Four months ago, chronic care was one of the nation’s biggest health challenges, affecting more than half of all American adults and driving 90 percent of health care spending according to the Centers for Disease Control and Prevention. Four months ago, new tools for helping people better manage and even prevent chronic conditions were expanding our ability to reach people early and often, connecting them with our local care teams, local community resources and virtual capabilities to support everyday decisions between regular doctors’ visits. Whether individuals chose to seek support at home, at work, in the pharmacy, online, or through a combination of all these options – these increased connections and intervention in chronic care would help prevent emergency room visits and hospital readmissions, improve health outcomes and lower costs.

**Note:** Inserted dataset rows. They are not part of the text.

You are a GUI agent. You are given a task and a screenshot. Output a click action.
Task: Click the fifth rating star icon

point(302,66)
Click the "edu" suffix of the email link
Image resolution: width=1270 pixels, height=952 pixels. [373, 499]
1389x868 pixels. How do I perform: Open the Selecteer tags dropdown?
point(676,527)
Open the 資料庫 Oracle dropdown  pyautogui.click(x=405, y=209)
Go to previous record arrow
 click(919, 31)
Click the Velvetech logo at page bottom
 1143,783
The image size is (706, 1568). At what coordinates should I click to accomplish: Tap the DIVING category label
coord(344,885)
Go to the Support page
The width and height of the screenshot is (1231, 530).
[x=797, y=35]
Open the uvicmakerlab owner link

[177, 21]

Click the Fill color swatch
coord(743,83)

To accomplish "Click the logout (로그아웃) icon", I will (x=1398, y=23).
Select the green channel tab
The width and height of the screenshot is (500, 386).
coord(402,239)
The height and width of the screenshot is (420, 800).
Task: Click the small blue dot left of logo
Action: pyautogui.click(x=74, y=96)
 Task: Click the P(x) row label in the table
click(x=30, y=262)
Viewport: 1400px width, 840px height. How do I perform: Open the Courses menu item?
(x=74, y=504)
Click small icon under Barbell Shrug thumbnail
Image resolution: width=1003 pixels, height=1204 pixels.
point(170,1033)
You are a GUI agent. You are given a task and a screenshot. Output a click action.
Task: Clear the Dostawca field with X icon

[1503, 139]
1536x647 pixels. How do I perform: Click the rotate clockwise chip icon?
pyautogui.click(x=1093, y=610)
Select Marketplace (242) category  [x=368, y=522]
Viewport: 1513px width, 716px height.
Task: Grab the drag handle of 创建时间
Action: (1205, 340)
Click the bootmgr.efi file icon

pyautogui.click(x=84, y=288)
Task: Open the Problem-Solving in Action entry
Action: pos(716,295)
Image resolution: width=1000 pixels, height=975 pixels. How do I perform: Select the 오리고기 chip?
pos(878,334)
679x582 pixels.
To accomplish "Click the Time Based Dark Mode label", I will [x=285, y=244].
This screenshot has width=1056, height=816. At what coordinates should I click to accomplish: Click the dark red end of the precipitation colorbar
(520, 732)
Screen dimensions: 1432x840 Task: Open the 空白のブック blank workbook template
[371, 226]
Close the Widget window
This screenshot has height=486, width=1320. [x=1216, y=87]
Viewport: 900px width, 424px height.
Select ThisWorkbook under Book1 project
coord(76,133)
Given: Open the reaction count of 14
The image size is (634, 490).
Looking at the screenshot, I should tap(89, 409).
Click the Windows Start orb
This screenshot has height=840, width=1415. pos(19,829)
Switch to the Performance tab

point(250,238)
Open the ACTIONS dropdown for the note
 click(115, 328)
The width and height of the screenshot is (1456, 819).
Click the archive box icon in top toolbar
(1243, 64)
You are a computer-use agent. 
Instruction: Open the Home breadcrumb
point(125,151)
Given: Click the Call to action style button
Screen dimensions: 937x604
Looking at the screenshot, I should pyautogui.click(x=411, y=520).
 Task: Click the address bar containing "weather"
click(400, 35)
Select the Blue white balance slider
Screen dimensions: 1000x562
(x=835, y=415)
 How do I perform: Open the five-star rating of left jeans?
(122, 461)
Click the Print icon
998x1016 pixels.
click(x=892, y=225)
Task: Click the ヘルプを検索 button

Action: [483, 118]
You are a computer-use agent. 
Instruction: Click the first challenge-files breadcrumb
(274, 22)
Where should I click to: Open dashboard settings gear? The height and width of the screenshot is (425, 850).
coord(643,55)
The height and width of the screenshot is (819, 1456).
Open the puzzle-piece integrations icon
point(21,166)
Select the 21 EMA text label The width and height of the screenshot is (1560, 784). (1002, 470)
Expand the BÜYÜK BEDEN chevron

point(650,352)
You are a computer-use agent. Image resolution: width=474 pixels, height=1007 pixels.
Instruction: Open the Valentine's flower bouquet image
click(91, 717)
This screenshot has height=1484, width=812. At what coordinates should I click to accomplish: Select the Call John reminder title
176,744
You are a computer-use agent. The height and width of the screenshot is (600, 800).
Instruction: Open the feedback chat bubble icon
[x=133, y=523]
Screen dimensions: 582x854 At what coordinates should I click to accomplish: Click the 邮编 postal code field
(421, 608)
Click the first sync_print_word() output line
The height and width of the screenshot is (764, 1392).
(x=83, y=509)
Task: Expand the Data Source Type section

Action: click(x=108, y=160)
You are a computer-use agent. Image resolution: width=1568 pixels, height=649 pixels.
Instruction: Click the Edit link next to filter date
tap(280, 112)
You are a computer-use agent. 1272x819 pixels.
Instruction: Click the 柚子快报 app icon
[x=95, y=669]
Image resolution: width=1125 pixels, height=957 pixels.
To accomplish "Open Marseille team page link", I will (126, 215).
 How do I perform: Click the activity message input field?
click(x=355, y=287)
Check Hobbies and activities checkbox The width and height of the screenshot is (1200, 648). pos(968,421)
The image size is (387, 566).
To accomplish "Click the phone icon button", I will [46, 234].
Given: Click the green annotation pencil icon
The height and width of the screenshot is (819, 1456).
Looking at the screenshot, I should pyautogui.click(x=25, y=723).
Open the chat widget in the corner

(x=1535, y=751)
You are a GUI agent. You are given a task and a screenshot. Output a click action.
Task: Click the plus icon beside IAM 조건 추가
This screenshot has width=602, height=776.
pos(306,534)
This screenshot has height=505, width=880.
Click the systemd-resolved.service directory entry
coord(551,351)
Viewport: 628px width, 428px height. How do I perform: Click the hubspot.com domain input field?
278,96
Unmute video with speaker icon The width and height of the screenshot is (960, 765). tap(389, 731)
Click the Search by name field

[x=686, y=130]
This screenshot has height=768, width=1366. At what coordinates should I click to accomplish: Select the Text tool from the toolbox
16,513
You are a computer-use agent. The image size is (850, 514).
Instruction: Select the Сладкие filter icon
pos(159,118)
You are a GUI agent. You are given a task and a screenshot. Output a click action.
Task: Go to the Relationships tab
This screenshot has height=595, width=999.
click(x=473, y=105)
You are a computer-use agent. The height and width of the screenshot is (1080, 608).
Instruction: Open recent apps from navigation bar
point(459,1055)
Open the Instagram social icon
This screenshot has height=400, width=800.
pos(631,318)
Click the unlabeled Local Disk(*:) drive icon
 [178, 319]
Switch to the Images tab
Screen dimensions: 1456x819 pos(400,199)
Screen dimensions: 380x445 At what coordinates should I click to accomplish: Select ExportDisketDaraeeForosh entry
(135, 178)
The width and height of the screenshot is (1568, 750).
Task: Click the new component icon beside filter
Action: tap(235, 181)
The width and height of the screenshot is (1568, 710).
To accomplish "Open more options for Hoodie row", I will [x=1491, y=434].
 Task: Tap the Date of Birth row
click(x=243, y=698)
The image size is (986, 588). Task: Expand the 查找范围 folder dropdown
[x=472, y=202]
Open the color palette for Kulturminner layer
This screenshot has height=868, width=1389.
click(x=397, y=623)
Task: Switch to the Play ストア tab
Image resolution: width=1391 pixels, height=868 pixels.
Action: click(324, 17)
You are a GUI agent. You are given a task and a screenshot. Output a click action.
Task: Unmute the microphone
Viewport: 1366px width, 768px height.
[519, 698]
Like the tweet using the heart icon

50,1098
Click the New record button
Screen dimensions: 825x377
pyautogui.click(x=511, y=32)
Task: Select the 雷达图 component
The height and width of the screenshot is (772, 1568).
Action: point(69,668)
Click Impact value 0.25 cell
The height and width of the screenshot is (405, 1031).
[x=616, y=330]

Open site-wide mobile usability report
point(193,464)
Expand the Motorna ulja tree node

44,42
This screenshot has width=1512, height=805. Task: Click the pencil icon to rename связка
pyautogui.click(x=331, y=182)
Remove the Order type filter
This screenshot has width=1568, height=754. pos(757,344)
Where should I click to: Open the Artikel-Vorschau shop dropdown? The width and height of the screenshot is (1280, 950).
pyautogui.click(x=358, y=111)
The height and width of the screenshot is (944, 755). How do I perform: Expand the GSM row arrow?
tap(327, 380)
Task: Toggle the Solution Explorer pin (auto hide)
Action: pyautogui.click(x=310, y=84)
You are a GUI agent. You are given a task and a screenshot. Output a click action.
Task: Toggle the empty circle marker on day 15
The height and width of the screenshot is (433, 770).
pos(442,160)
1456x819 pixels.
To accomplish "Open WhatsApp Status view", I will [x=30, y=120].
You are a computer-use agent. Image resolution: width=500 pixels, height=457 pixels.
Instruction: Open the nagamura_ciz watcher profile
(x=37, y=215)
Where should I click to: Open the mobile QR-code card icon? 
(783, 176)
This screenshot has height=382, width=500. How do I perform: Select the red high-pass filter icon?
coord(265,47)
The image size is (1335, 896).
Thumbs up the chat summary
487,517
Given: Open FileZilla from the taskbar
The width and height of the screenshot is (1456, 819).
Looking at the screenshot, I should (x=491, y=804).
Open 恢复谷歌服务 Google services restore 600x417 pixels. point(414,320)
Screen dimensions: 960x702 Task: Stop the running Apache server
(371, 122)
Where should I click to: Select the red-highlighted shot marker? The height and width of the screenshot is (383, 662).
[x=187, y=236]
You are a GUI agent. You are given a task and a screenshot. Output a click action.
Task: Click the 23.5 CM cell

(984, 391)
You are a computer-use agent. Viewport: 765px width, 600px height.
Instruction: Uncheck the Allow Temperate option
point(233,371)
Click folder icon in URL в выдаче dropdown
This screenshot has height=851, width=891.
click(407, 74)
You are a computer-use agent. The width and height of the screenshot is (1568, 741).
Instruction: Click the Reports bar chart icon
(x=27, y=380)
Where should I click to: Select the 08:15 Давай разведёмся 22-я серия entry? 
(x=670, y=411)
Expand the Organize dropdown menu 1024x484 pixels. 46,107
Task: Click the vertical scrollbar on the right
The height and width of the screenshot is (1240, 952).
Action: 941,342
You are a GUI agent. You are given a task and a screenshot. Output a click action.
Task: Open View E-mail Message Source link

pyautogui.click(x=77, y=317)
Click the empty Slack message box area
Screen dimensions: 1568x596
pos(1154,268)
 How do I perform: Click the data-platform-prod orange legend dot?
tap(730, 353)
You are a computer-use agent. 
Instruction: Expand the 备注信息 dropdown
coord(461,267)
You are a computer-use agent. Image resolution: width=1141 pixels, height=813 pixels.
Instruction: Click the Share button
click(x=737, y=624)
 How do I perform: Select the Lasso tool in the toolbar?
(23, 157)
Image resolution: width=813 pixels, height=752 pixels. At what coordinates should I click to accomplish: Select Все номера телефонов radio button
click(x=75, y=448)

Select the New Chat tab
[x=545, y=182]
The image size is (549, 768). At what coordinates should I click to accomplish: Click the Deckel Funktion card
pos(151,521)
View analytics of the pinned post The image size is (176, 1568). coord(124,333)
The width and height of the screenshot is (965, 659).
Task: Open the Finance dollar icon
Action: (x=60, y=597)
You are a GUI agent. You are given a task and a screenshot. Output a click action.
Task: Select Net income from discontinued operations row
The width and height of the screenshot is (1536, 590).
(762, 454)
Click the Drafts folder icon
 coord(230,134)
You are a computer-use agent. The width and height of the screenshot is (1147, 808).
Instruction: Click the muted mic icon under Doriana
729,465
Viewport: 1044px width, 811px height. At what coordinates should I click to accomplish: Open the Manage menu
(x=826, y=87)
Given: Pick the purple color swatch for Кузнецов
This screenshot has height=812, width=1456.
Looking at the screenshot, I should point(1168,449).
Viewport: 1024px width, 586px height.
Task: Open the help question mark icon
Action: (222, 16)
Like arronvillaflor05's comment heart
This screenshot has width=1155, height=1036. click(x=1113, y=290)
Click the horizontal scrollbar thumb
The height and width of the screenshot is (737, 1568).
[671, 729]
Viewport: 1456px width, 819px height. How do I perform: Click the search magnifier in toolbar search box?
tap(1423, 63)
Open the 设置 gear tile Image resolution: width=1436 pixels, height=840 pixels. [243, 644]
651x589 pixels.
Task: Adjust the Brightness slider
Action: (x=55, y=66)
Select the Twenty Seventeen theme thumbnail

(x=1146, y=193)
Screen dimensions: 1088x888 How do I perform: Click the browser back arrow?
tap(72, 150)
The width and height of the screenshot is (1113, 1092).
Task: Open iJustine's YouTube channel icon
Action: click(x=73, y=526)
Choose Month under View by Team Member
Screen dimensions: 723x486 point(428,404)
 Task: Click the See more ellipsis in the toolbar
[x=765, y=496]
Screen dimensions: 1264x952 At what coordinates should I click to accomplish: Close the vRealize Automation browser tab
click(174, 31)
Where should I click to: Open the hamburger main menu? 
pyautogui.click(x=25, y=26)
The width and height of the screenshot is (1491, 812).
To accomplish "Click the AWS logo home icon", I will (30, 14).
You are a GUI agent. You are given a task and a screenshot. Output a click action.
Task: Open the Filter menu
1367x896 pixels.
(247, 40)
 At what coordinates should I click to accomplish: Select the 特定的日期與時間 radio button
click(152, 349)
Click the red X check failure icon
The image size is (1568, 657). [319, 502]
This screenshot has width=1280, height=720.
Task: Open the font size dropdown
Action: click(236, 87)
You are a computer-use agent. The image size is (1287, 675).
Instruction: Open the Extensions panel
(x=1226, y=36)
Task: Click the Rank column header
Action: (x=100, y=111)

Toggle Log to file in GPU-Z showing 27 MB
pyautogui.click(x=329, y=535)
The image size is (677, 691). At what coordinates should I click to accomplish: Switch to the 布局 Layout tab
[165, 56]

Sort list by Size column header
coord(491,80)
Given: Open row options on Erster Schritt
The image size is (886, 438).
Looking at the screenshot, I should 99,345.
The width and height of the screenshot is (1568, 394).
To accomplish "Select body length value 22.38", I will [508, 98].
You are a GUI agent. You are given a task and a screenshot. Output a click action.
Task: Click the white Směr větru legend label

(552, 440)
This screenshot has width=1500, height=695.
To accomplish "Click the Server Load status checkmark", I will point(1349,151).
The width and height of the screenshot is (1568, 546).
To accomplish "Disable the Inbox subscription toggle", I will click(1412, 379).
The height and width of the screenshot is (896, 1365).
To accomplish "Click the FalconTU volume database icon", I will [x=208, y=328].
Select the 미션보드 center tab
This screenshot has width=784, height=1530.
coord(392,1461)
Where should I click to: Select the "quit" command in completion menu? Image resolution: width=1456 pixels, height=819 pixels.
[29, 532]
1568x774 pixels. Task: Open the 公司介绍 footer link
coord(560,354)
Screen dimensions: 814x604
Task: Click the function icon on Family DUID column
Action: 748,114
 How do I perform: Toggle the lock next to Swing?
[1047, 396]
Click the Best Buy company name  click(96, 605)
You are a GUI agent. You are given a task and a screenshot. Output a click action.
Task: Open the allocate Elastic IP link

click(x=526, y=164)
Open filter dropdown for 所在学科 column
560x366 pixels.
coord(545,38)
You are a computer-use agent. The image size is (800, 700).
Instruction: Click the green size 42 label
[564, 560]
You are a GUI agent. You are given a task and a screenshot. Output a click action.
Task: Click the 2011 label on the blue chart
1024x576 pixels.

Today, I still believe increased support and connections are key to fighting chronic disease, which is still a top health care challenge. But our world is different in many ways than it was four months ago. We are managing and looking to recover from a grueling pandemic, which has disproportionately impacted minority and underserved populations. Many people with chronic conditions have already delayed care due to fear of contracting COVID-19 in a health care setting.  In the months ahead, stopping in at your local pharmacy or visiting a doctor may not sound as appealing as it once did. For some, it will be non-starter.

At CVS Health, we understand that. Still, it is critical for those suffering or at risk of chronic conditions to continue regular care. And our approach to helping individuals with chronic conditions, which includes innovative touchpoints and groundbreaking data analysis, reflects the evolving needs of our customers, including a new reality shaped by the pandemic.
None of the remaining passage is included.